It was then the time for the border crossing. First we had to queue up and push back the locals who tried to cut the line for an hour or so, just to get an exit stamp in our passports and get registered in the Turkish computer system, which of course had to break down just when we came... All other borders so far have had a couple of kilometers no-man's land which you had to drive through but here we only passed through a thick metal door which was locked behind us. We were now stuck in this chaotic no-man's room with about 200 pilgrimage Muslims before all the paper work was done and we could enter Iran through a small passage in the other end of the room. The room wasn't very big, the air was hot moist and smoky and it was kind of claustrophobic and it felt like we were packed in a gas chamber. Didn't feel to well in there with my hangover from the day before cause we had to finish the bar of the truck since it's not allowed to bring alcohol into Iran (we did a pretty good job to finish the bar but didn't really manage since all the people didn't drink their fair share…). Well in Iran we had had another three days of driving before we would arrive in our promised paradise Isfahan. A few of us including me decided to fly ahead to save us from long days of driving, cold nights and get some more time in Isfahan. We flew from Debriz to Teheran. It flew for over an hour but it was still only $13 and it was a pleasant flight with some dinner and English newspaper. While all the flights from Teheran to Isfahan were full that day we hooked up with a Lebanese guy (they are almost using the same language; Arabic and Persian/Farsi). We split a cab to the bus station and after a quick feed we took a 7-hour bus ride to Isfahan. It was all very convinient and did only cost us $2 including some food, drinks and some bad movies.

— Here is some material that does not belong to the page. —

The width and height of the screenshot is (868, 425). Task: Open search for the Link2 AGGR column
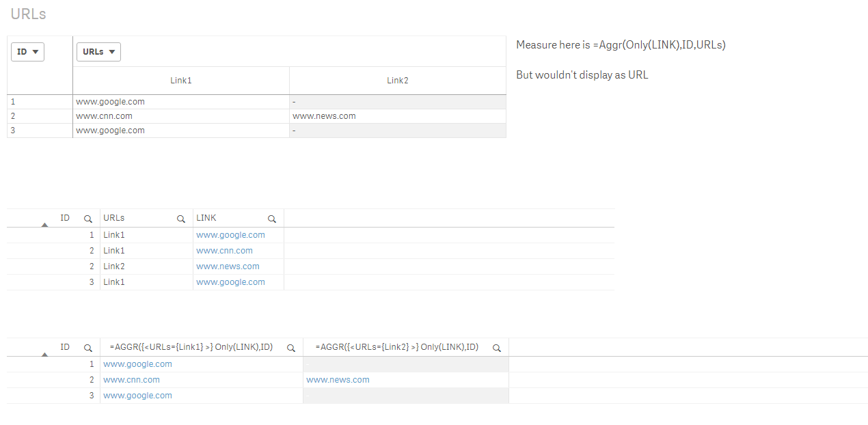pyautogui.click(x=497, y=348)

So now I'm in the Islamic Republic of Iran. An extremely nice country with beautiful countryside, green cities where I went so far and with the friendliest people I ever met. The first day we spent here in Isfahan, some friends and I was met an Iranian guy who took us around the center of the town and came with us for lunch. There we met his friend who spent the rest of the day guiding us through the bazaar and to some mosques. He as everybody else in these countries owned a carpet shop and finally there he didn't even mention the carpets. Later on after a cup of tea which we've drinking all day we went for another cup of tea in one of the many beautiful tea houses in one of the many bridges the city is privileged with, before we went for a beautiful dinner together. Iraj our Iranian friend spent a lot of his time and money on us that is hard for us westerners to understand I guess. We often expect something in return. It seemed he only did it for his own and ours pleasure which is a part of their humble and generous religious beliefs. The time in Isfahan has so far been great and we have another two days just to relax and enjoy the Iranian culture and the nice people. Today I actually met two scumbags who probably wanted to rob me after walking me lost but I managed to get out of the situation. I certainly won't let these bastards ruin my great view of Iran and the people. On the way back with taxi I experienced one of the worlds most dangerous traffics in the world. But my driver avoided all potential accidents swiftly. The traffic seems pretty smooth and calm in a very chaotic way. I know Iran is kind of an awkward tourist destination but it's definitely one of my top recommendation for traveling.


Pakistan, 1999-12-09

The carpet buying fever is contagious so I ended up buying two small ones from Esfahan, Iran. It was one Kilim and one Gabi, which I both got for a very good price. The Kilim is no problem to send with post but it's illegal to send a proper carpet or a Gabi so to export my carpet for $30 would cost me $140 with DHL so I have to figure out a better way.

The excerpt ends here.